Thursday, June 17, 2010

David Mamet and Winter’s Bone: Why Lessons from Hollywood can reign in the Art House


            Last week, I posted my review of the new independent film, Winter’s Bone, which not only has won acclaim from me, but also from critics around the United States (I also posted an interview with director and screenwriter Debra Granik). In my review, I wrote a sentence that may have thrown a few people off: I compared Winter’s Bone to David Mamet in the sense of its screenwriting.

            Now, Ms. Granik’s film doesn’t really feel in the mold of Mr. Mamet, the famed writer and director whose written truly wonderful plays like Buffalo 66 and Speed-the-Plow, as well as some great movies like Glengarry Glen Ross and the surprisingly underrated Spartan.
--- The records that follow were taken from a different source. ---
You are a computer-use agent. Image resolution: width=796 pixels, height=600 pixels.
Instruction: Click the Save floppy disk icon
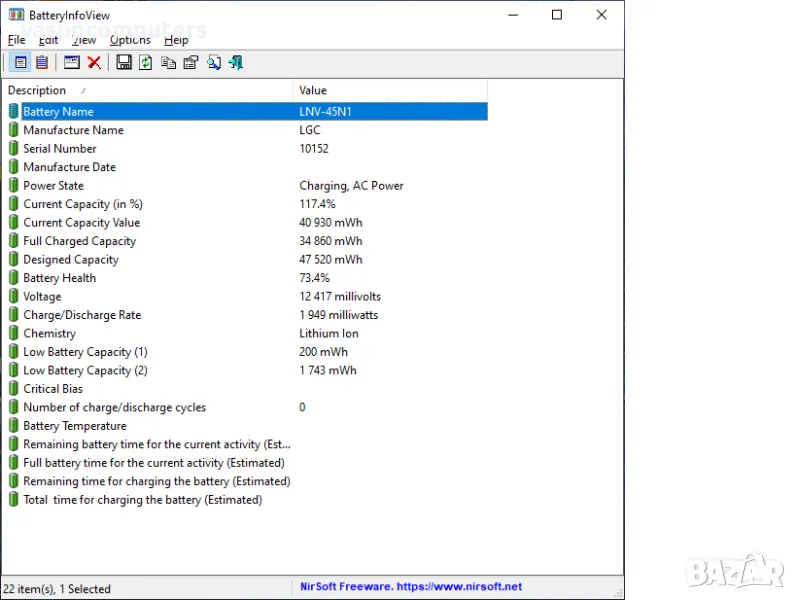pyautogui.click(x=124, y=63)
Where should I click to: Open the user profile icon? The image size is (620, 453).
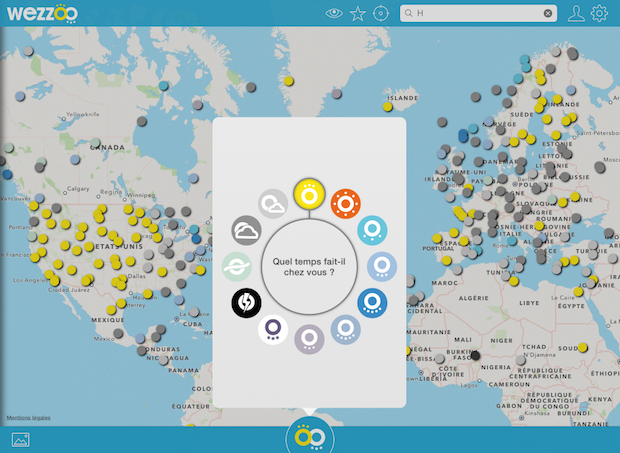click(x=576, y=14)
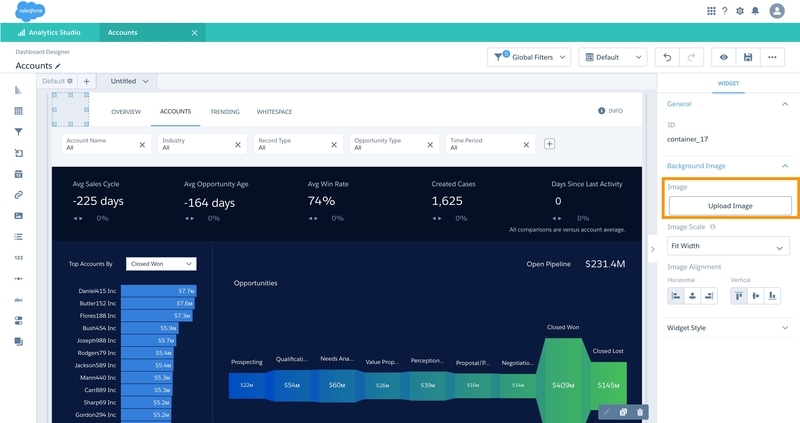Select the filter widget icon in sidebar

tap(18, 132)
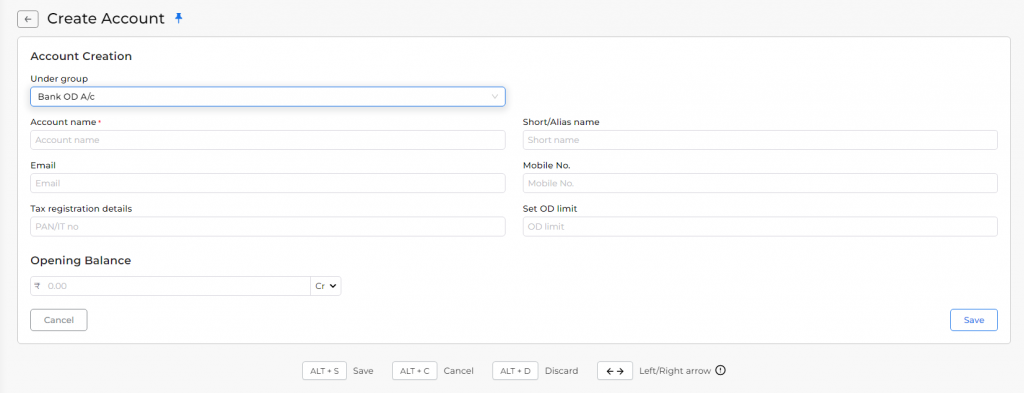
Task: Click the Save button
Action: [x=974, y=320]

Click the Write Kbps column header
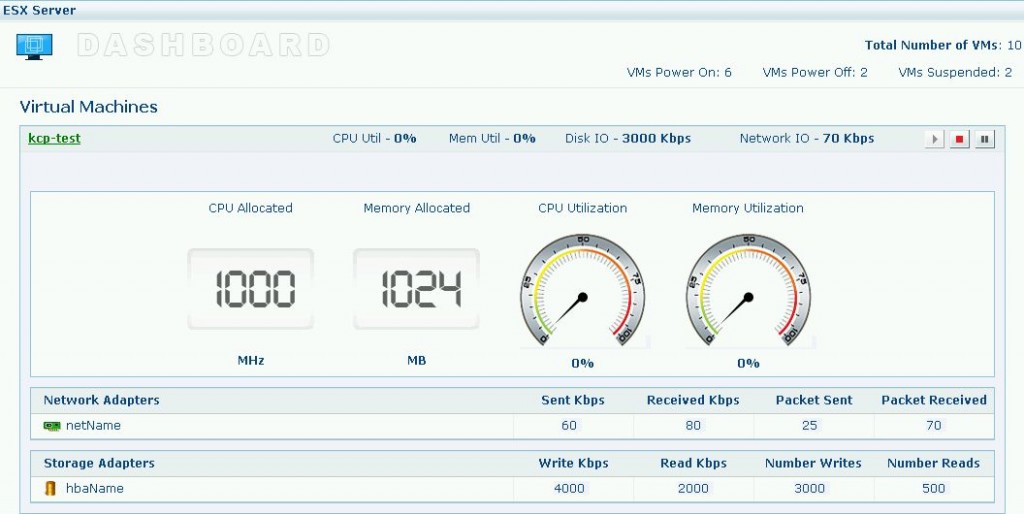[x=573, y=463]
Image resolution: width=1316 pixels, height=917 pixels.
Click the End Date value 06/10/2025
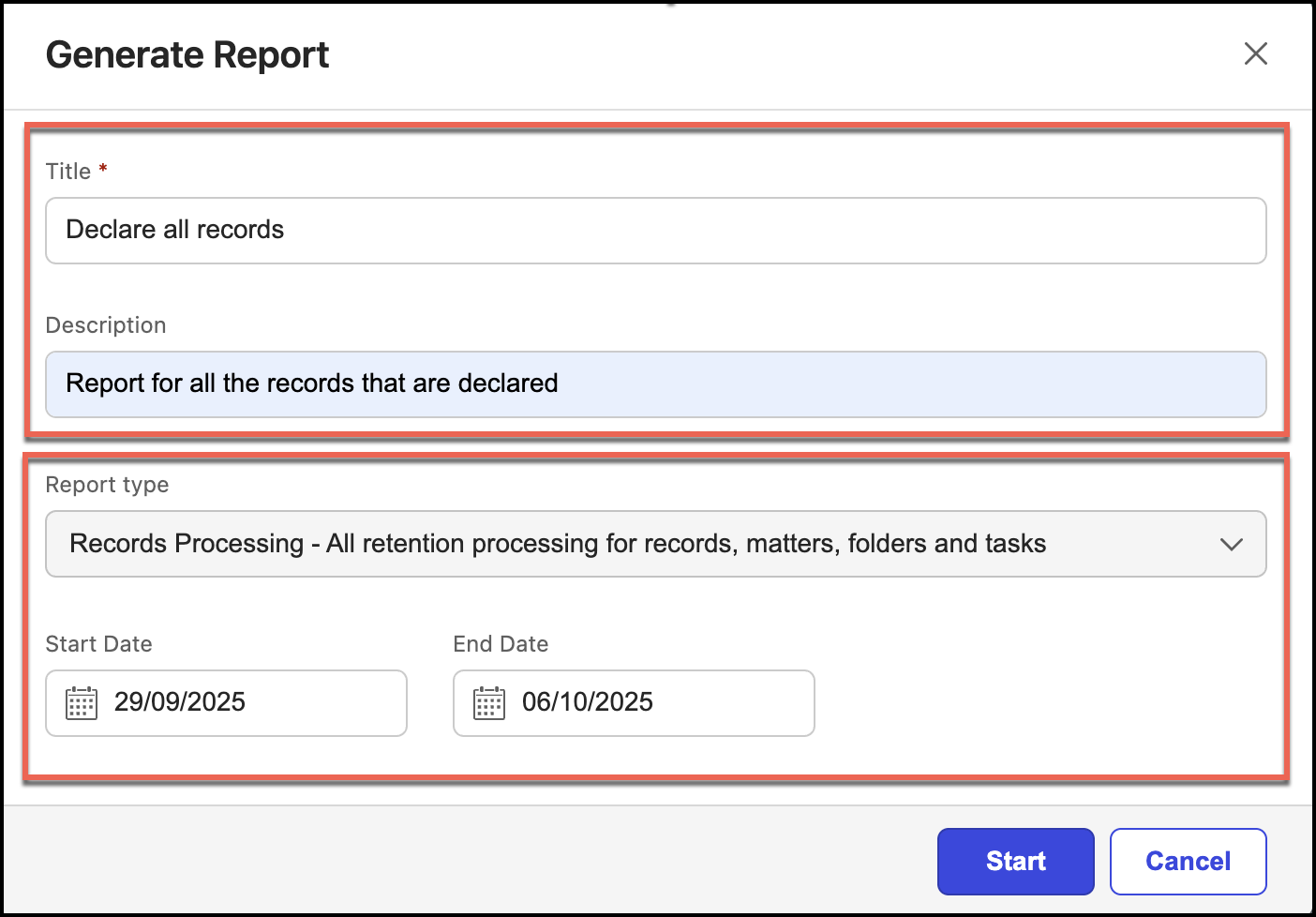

            What I’m talking about his Mamet’s screenwriting rules, the ones described in his famed book, Bambi Vs. Godzilla On the Nature, Purpose, and Practice of the Movie Business. There’s a lot of material in Mamet’s book, but there is a truly excellent section on screenwriting for all those who are inspired. The best part of the book though comes when Mamet lays down three rules that your film should cover in every single scene:

1. Who wants what from whom?
2. What happens if they don’t get it
3. Why now?

Mamet argues that this is the key to keeping your audience interested and engaged. When the questions are unanswered, your audience is confused to why they are invested in this story. What is the protagonist’s main dilemma? Your audience needs to know. Side plots? Unnecessary unless they will be tied in. Mamet writes, “The film may, perhaps, be likened to a boxer. He is going to have to deal with all the bulk his opponent brings into the ring. Common sense should indicate he had better not bring one extra ounce of flab on him—that all the weight he brings into the right had better be muscle” (71).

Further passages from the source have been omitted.